- [AIM OF THE EXERCISE] Could you repeat, word for word, the line with "The image size is (1568, 757)." and every line after it in the records below, leaving out any pictures?

- [Stored data]
- Opening Delimiter -

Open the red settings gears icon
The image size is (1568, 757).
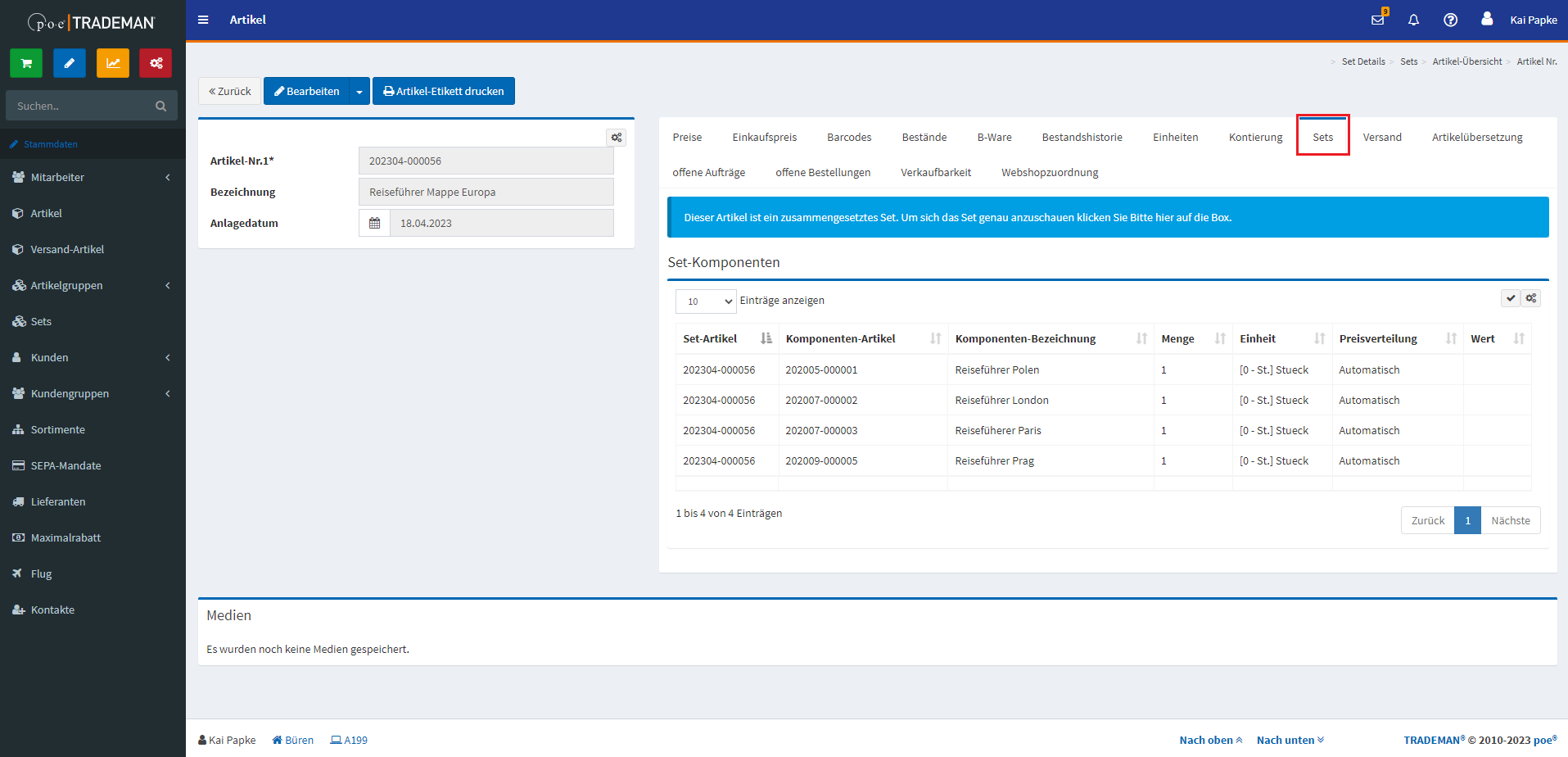coord(156,63)
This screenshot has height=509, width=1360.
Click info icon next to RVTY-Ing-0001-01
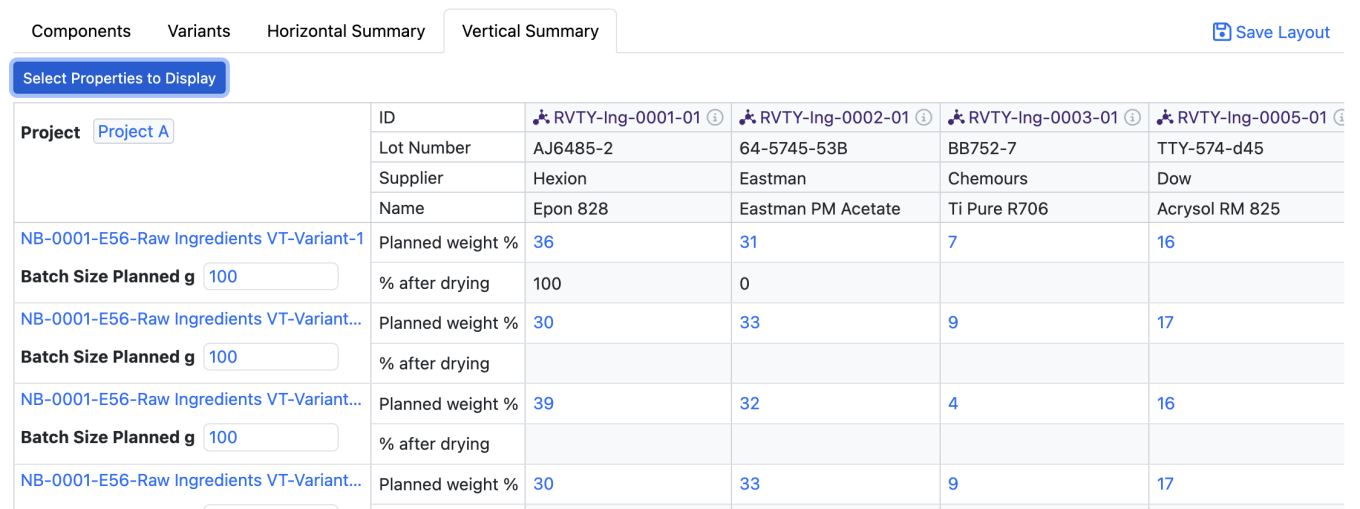(x=715, y=118)
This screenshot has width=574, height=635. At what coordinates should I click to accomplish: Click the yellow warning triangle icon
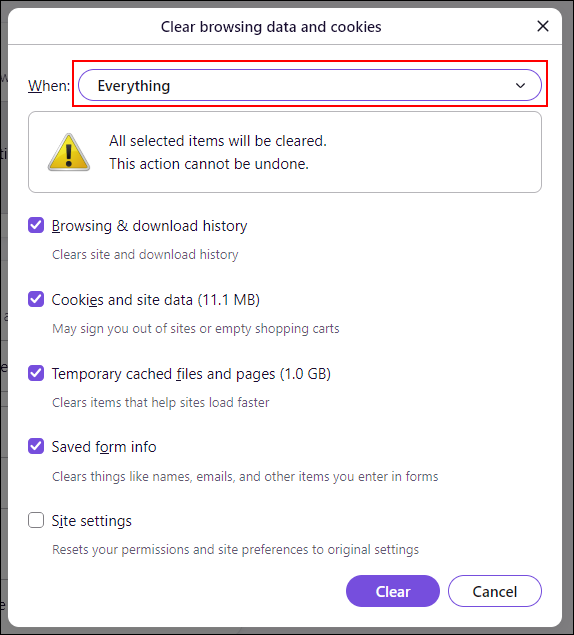tap(68, 152)
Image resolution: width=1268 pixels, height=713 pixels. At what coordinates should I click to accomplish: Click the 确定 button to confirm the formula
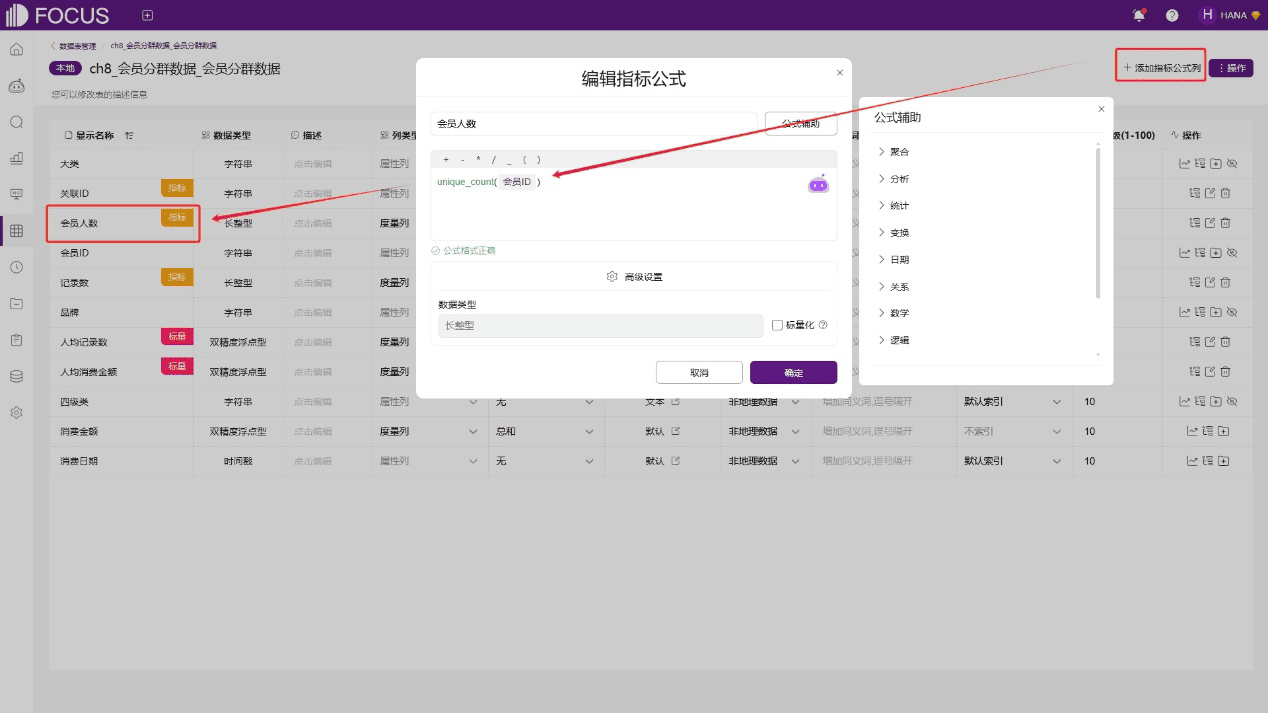coord(793,373)
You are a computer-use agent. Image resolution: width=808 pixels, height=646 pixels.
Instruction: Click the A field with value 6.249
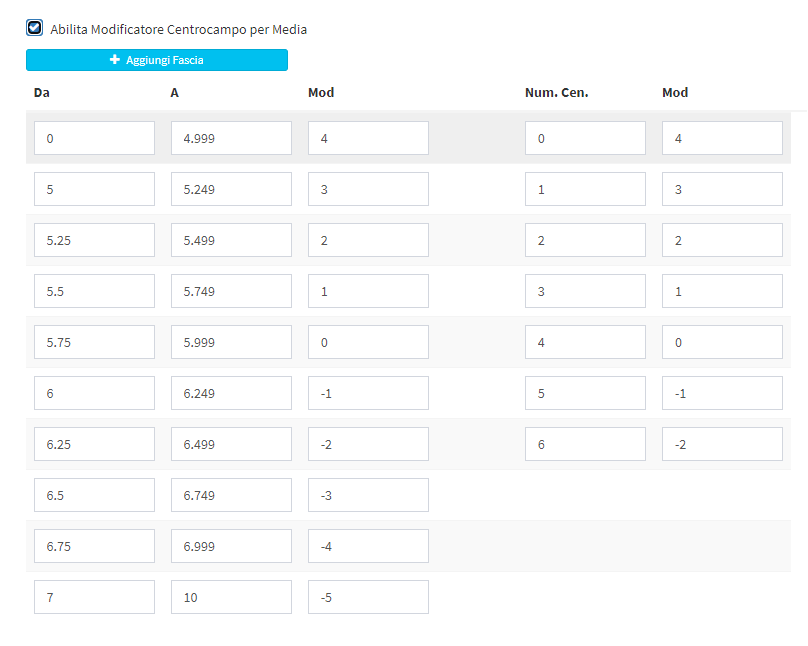(231, 393)
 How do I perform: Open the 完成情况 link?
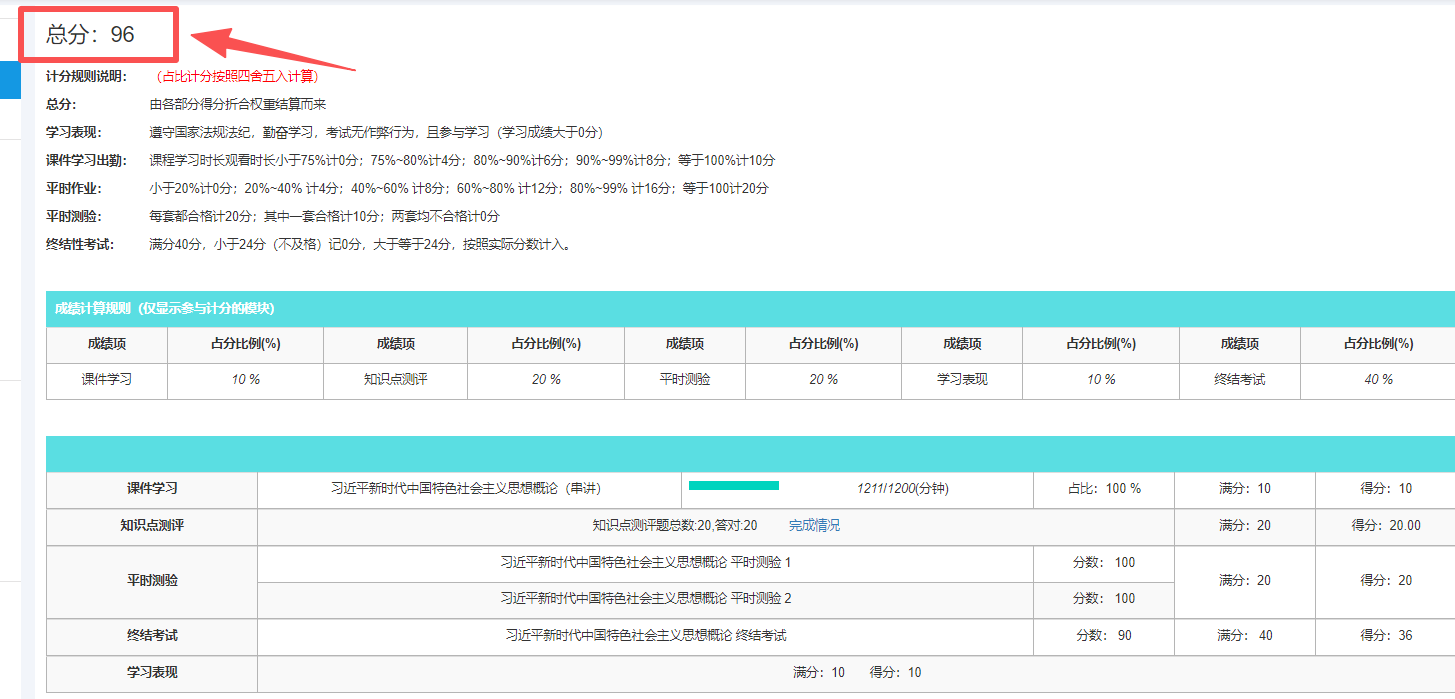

- Closing Delimiter -

- [ANSWER TO THIS PROBLEM]
The image size is (1568, 757).
coord(156,63)
This screenshot has height=509, width=1360.
Click info icon next to RVTY-Ing-0001-01
(x=715, y=118)
This screenshot has width=574, height=635. At what coordinates should I click to accomplish: Click the yellow warning triangle icon
tap(68, 152)
Image resolution: width=1268 pixels, height=713 pixels. At what coordinates should I click to accomplish: Click the 确定 button to confirm the formula
coord(793,373)
You are a computer-use agent. Image resolution: width=808 pixels, height=646 pixels.
Instruction: Click the A field with value 6.249
(231, 393)
 How do I perform: Open the 完成情况 link?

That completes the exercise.